I'm not sure "shortcut" is the best name for it. That's just personal opinion, though. You may also want to consider the suggestion sourcery had about checking ffprobe for a clean exit, since we are talking about videos that don't actually exist on the system.
The name "shortcut" following Jellyfin's. Do you have any alternative naming suggestions? I have modified it to ensure ffprobe exits cleanly.
I need to point out that analyzing a large number of .strm files with ffmpeg does easily trigger rate limits. My current implementation is indeed not very good and tends to trigger restrictions, making it generally difficult to complete the analysis. It may be better to use another task to analyze in batches slowly.
Something as simple as "isShortcutVideo" would avoid any references being mistaken as a different type of shortcut down the line.

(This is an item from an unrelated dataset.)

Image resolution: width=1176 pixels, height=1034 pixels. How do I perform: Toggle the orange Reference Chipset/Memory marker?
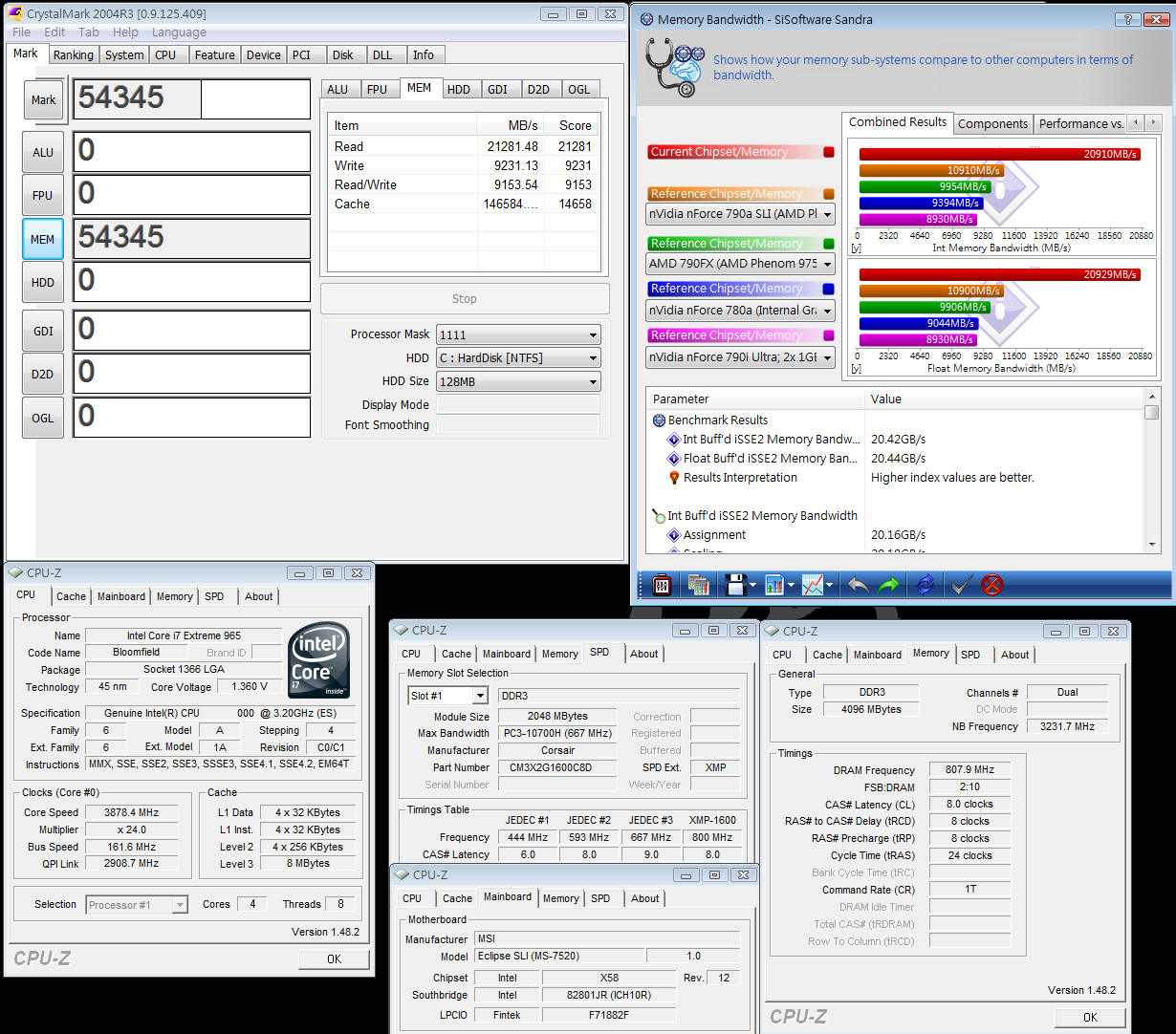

What copilot is complaining about with the exit codes can be silenced with something like
ffprobe.WaitForExit(timeout);
if (ffprobe.HasExited)
{
if (ffprobe.ExitCode != 0)
{
Logger?.LogWarning("ffprobe exited with code {ExitCode} for arguments: {Arguments}", ffprobe.ExitCode, ffprobe.StartInfo.Arguments);
}
} else {
// Handle timeout: kill process and log error
try
{
ffprobe.Kill();
}
catch (InvalidOperationException)
{
// ignore if already exited
}
catch (Exception ex)
{
Logger?.LogWarning("Unexpected exception when killing ffprobe: {Message}", ex.Message);
}
}
And thanks for the submission. This is something that has been requested before.
I don't think we will add this feature. From my point of view, it would just cause a lot of support work on our side. It makes sense that Jellyfin doesn't store the duration, given that the content of the file can change at any time.
Okay, Jellyfin will store the duration after the media has been played,possibly due to the request rate limit.